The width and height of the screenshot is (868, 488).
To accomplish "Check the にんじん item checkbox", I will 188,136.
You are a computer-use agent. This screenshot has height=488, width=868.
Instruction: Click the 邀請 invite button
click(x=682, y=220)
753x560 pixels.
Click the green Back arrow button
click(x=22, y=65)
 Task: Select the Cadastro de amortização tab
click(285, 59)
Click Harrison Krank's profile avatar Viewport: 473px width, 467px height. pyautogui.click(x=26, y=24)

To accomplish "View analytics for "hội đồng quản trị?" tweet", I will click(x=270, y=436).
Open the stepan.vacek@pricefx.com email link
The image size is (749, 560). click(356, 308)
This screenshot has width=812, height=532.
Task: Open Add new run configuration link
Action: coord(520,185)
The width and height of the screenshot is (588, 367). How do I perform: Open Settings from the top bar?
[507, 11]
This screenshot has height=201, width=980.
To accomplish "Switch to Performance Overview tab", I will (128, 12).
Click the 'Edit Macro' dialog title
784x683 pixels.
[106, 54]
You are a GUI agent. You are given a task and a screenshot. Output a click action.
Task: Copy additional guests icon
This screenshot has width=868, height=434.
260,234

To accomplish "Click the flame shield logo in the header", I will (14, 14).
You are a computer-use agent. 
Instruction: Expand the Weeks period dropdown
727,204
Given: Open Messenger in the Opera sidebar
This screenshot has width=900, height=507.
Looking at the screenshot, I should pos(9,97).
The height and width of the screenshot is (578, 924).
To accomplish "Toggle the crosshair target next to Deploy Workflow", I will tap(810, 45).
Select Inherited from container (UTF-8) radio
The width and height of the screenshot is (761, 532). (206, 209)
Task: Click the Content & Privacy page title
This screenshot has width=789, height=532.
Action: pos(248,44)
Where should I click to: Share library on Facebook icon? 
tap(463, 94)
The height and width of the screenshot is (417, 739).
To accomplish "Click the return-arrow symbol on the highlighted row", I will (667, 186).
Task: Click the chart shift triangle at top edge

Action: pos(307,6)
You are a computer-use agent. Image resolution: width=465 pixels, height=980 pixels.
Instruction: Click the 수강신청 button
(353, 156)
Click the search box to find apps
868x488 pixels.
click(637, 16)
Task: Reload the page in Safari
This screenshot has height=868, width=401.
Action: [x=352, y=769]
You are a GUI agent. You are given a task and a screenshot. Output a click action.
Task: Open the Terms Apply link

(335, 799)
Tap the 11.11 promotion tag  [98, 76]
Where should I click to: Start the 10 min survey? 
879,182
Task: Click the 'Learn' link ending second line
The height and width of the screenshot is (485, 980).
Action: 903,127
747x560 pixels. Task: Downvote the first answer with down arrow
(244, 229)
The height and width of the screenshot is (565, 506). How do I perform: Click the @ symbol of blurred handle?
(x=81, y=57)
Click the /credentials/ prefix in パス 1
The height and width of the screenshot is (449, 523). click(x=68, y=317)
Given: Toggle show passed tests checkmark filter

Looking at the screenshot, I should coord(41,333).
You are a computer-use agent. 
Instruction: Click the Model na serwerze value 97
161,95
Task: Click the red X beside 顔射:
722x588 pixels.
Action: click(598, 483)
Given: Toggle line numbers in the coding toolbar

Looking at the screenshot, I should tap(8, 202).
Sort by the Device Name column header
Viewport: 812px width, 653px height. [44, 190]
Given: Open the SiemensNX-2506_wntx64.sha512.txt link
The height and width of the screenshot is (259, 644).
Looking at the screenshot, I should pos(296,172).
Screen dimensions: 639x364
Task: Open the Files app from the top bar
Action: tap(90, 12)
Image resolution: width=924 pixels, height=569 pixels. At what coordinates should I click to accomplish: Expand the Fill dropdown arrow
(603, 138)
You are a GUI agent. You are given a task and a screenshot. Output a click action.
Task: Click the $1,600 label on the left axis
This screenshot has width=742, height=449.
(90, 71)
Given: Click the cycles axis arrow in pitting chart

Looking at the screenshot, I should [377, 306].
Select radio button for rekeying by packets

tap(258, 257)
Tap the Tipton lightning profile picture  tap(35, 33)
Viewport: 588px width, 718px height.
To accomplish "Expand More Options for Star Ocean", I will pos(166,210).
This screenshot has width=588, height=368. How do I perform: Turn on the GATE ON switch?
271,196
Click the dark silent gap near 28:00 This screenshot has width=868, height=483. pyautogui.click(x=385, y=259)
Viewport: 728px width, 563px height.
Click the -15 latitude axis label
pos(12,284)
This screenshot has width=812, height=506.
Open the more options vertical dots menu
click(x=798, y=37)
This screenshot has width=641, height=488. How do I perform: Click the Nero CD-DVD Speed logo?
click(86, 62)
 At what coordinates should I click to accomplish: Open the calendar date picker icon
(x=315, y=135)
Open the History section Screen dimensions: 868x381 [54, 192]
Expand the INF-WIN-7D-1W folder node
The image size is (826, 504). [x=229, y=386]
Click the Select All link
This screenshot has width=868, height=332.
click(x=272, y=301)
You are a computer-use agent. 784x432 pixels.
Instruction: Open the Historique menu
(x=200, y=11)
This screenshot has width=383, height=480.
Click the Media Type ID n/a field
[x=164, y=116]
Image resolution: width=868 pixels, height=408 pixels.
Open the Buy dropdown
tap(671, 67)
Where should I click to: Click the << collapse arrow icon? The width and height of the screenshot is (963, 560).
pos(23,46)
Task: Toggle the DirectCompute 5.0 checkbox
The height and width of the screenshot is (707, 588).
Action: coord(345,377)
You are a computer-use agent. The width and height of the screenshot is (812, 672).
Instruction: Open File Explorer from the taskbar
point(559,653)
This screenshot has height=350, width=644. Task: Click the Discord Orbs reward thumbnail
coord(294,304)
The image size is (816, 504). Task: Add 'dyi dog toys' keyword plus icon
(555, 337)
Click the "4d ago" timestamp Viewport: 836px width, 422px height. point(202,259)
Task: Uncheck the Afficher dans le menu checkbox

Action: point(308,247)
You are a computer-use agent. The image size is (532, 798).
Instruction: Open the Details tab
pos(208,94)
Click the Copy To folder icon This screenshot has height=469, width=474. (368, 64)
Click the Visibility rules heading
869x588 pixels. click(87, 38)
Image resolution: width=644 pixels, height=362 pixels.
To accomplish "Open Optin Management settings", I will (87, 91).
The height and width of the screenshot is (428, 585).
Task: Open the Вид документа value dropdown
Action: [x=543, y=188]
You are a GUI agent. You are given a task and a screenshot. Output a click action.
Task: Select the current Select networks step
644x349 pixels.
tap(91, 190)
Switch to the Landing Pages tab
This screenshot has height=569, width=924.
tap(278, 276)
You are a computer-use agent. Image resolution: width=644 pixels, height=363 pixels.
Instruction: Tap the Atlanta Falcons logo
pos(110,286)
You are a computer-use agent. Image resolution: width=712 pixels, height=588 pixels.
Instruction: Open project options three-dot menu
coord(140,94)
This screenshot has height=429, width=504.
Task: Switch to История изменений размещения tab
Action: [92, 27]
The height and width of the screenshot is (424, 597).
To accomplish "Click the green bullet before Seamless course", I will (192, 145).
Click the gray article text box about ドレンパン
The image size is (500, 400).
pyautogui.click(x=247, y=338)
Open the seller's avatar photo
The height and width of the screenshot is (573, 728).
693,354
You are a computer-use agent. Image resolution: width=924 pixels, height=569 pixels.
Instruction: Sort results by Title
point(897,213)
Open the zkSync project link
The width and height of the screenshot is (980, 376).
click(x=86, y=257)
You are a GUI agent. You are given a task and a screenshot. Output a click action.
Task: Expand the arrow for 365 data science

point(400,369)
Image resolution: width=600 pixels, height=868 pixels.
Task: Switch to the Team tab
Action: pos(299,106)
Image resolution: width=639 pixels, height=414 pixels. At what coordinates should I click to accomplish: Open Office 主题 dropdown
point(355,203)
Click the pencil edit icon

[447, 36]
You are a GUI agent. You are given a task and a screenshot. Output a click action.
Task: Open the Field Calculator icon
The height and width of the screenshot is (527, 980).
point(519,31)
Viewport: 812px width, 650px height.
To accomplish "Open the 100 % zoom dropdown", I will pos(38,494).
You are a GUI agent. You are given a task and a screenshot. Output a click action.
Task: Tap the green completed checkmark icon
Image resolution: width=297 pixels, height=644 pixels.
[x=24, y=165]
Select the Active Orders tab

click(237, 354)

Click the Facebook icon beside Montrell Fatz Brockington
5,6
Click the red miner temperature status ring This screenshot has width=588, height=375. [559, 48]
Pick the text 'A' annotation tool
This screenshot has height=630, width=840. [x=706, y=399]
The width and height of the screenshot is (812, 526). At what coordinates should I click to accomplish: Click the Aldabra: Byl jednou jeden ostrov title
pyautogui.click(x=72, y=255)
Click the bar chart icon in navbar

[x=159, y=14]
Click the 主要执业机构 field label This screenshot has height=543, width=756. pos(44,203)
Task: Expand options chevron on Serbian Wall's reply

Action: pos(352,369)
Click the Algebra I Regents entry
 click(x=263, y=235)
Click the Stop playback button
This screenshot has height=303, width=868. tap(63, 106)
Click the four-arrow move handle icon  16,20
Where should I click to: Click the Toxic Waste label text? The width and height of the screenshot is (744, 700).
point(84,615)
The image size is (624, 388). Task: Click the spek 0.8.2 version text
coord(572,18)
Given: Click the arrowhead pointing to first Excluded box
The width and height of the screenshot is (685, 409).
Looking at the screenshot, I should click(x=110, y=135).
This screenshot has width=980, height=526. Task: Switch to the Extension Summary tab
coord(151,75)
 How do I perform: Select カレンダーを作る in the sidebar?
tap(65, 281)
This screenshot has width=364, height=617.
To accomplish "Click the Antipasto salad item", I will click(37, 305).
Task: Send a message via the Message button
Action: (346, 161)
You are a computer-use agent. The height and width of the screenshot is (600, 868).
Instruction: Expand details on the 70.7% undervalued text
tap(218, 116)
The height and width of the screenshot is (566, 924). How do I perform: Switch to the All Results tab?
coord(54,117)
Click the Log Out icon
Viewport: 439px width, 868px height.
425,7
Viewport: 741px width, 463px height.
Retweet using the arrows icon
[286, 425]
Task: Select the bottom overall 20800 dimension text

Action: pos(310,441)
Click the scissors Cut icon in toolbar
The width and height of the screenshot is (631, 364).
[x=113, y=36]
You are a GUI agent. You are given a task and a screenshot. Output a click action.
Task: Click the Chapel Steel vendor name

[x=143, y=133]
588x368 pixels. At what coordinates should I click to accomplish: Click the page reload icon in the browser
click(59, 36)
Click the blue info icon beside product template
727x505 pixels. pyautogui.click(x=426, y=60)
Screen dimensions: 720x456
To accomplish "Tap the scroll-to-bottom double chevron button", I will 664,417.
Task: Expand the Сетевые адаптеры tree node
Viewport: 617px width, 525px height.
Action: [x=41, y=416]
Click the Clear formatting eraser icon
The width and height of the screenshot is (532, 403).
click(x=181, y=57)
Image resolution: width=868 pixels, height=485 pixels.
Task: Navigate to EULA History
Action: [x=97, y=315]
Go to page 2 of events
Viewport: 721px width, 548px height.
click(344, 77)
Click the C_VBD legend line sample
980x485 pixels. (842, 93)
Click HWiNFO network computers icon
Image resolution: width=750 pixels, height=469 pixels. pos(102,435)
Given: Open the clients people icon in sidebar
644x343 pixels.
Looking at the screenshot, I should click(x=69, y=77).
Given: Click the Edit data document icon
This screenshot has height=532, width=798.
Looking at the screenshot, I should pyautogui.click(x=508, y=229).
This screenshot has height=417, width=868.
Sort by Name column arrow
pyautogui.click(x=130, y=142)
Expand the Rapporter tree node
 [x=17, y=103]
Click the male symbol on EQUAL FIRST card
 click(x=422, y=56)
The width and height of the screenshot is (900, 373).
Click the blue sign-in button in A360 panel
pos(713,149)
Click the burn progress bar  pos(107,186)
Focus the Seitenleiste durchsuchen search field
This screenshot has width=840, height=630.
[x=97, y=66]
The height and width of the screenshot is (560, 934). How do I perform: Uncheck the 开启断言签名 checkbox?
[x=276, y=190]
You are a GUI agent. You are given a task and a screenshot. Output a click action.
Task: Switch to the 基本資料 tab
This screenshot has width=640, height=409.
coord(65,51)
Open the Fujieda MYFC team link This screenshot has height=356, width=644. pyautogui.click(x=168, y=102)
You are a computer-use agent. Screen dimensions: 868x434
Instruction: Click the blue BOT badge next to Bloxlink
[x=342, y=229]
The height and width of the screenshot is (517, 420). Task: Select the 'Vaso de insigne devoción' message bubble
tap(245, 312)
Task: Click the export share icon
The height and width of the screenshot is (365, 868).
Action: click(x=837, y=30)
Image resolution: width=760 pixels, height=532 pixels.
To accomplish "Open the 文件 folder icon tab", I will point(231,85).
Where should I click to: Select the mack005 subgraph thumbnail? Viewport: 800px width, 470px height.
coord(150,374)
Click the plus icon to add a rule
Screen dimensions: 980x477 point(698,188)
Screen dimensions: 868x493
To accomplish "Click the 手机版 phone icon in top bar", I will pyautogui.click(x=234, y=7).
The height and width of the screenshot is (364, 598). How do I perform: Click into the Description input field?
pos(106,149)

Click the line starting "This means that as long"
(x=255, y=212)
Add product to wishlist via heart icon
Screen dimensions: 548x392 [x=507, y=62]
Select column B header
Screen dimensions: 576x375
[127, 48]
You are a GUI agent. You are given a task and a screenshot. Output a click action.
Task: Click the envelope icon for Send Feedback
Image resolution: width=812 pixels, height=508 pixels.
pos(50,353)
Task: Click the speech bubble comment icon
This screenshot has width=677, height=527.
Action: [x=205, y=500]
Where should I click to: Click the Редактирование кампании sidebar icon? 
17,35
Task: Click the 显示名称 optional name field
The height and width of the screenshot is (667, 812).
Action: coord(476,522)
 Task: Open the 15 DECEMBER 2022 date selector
━━━━━━━━━━
**Problem:** As listed above, the lines from the line with "The height and width of the screenshot is (259, 644)." to the line with "Viewport: 588px width, 718px height." are to be echoed exactly, with both ends included and nothing added.

**Exercise solution:**
The height and width of the screenshot is (259, 644).
Looking at the screenshot, I should pos(296,172).
Screen dimensions: 639x364
Task: Open the Files app from the top bar
Action: tap(90, 12)
Image resolution: width=924 pixels, height=569 pixels. At what coordinates should I click to accomplish: Expand the Fill dropdown arrow
(603, 138)
You are a GUI agent. You are given a task and a screenshot. Output a click action.
Task: Click the $1,600 label on the left axis
This screenshot has width=742, height=449.
(90, 71)
Given: Click the cycles axis arrow in pitting chart

Looking at the screenshot, I should [377, 306].
Select radio button for rekeying by packets

tap(258, 257)
Tap the Tipton lightning profile picture  tap(35, 33)
Viewport: 588px width, 718px height.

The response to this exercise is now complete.